On s’achemine doucement mais sûrement vers une parité parfaite dans ce classement. 2017 s’inscrira plus que jamais sous le joug féminin, de celles qui prennent le pouvoir, et dans le genre, Sandor se place un peu là. La suissesse touche à tout, écrit, compose et interprète ses titres avec force. Encore confidentielle, elle a pourtant fort à démontrer. D’une voix revancharde bien qu’elle parle souvent d’amour, on entend dans cette attitude toute la rage de la passion qui l’inspire. Ses textes sont pleins d’images, mélangeant le champ lexical de la guerre à celui de l’amour, et le résultat vise juste. Le choix atypique du synthétiseur dans l’arrangement apporte toute la particularité à ses créations. Une découverte à suivre de près, gageons qu’après un EP prometteur, un album arrive de bonne heure !
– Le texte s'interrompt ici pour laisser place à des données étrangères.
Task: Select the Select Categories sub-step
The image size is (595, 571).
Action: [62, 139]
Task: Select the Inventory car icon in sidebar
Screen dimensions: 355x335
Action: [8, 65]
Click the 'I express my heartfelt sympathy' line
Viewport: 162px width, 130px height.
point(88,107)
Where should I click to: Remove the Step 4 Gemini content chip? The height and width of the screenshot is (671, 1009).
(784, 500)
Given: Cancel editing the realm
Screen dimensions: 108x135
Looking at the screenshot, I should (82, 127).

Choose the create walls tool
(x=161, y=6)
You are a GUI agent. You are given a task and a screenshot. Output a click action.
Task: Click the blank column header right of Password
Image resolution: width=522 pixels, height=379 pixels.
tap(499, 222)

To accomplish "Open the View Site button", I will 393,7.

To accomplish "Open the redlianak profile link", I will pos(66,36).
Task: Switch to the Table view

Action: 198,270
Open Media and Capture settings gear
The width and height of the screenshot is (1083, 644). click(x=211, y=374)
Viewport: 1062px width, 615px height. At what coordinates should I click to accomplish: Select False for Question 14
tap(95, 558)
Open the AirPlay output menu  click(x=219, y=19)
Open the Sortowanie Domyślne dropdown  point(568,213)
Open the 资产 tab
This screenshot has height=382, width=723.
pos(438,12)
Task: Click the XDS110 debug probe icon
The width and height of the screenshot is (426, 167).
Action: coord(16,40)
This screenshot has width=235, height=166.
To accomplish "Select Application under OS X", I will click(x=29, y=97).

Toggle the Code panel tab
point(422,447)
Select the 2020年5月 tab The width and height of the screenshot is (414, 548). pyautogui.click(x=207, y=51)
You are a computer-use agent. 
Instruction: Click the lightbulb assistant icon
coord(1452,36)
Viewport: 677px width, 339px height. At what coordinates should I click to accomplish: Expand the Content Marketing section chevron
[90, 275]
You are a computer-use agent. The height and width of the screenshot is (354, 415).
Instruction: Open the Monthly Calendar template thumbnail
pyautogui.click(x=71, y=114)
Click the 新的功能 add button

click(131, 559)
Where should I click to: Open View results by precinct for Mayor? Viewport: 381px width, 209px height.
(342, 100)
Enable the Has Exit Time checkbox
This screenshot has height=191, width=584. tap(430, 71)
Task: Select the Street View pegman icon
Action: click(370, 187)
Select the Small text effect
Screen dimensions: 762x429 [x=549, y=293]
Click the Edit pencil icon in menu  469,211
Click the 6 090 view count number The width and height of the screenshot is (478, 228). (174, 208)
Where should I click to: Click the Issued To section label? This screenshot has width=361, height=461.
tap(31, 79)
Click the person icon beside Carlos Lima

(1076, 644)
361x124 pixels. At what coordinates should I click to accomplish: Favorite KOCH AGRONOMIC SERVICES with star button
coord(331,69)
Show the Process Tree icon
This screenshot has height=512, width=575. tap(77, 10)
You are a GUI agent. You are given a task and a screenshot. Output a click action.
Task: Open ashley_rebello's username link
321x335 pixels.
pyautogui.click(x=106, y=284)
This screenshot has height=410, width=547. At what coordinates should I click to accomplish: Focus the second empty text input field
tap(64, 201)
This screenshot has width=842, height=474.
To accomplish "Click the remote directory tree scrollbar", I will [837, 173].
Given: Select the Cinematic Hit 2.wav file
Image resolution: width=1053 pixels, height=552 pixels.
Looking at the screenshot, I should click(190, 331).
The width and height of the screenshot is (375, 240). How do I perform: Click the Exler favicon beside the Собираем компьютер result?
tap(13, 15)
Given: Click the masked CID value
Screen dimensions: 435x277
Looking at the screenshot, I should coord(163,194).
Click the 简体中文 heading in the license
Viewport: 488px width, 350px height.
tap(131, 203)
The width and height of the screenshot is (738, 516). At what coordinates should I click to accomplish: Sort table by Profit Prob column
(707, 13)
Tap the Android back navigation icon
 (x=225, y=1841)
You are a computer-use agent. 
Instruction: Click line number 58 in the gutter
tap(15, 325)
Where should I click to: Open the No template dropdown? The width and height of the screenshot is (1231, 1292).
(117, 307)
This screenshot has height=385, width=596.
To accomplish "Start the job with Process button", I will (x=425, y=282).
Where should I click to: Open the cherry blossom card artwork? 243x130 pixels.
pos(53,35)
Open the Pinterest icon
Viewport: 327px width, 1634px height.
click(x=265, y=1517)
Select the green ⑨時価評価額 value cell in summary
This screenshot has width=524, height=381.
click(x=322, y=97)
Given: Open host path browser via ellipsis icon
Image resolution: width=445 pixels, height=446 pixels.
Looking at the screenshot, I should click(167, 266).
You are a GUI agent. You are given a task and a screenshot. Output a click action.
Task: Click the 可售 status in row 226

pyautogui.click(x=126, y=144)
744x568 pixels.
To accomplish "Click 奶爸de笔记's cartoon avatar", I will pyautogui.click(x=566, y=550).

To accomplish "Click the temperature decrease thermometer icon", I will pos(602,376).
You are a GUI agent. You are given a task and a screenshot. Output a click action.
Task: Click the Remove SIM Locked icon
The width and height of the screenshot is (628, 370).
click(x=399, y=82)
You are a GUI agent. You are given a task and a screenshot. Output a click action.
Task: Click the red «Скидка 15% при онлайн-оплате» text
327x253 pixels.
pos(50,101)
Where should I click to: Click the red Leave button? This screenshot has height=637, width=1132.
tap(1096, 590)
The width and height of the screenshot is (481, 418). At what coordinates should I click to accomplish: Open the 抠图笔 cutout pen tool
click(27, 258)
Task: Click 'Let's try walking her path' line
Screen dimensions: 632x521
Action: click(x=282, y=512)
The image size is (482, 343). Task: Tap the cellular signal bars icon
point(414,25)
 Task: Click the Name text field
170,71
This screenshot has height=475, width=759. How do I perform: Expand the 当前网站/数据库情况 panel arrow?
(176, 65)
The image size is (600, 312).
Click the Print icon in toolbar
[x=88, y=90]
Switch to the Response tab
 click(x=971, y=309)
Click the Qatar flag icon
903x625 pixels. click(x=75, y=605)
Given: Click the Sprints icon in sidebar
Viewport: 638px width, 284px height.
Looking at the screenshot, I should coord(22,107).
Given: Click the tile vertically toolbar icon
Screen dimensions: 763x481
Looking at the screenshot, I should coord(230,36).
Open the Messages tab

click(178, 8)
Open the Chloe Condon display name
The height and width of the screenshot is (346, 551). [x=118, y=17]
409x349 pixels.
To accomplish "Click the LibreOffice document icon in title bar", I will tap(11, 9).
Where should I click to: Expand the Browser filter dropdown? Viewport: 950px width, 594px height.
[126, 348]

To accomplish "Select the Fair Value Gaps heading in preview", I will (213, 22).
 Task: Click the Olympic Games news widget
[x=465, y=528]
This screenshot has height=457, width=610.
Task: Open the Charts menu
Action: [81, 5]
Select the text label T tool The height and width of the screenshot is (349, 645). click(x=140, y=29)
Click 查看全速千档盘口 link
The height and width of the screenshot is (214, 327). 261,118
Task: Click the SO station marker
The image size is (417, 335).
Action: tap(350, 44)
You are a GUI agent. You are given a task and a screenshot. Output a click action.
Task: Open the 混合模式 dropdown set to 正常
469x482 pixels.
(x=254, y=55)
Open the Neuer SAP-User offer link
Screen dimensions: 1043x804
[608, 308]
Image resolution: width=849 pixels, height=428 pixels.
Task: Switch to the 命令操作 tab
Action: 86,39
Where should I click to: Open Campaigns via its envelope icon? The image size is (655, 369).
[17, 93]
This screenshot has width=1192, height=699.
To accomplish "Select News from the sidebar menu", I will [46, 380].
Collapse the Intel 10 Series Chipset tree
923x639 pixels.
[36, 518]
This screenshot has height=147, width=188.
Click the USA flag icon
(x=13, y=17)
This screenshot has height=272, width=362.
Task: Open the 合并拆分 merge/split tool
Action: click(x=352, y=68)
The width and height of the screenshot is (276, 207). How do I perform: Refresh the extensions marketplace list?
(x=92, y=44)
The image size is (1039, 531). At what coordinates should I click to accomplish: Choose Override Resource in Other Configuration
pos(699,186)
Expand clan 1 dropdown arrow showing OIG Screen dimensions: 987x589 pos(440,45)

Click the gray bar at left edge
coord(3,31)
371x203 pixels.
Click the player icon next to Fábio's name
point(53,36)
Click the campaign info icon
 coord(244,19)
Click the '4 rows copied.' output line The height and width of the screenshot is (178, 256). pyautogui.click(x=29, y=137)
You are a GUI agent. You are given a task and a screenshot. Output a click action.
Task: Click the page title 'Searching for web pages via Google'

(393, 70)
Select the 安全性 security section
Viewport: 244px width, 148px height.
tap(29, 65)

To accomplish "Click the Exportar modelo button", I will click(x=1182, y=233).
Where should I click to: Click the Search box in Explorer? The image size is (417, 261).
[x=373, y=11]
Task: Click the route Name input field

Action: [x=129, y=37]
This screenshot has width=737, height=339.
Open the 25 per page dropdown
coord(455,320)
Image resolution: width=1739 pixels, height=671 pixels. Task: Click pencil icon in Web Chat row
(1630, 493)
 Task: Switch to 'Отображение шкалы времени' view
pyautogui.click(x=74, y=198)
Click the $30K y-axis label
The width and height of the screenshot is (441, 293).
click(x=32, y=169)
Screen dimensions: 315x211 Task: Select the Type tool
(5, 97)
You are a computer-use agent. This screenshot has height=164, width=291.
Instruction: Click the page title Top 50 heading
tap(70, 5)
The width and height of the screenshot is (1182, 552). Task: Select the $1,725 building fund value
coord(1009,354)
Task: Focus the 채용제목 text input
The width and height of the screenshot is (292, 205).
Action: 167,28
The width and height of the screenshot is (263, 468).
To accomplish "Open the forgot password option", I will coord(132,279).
9. Juliette Armanet "L’Indien"
Découverte sur un sampler (c’est que je me fais vieille) en 2016, j’attendais avec impatience la parution du premier disque de la parisienne. Il débarqua comme une fleur au printemps et avec lui toute la mièvrerie qui font à certains des allergies et que moi je trouve si jolie. Le retour du romantisme assumé par la belle, dans son plus simple accompagnement qu’est son piano suffit à mon bonheur. Qu’il est bon de chanter librement ses élans du cœur tout en rimes riches ! Elle libère cette parole sensible avec talent, de façon certes un peu empruntée à d’autres talentueuses interprètes d’une génération précédente, mais je crois sincèrement qu’il y a de la place pour une icône et pour sa relève. À quoi bon renier sa part niaise, être pour la libération féminine c’est clamer haut et fort que l’amour vaincra, et le dire en chanson c’est ce qui motive souvent la création. Car les mots sont faits pour être chantés autant que pour être vécus, et ça, elle l’a superbement bien compris !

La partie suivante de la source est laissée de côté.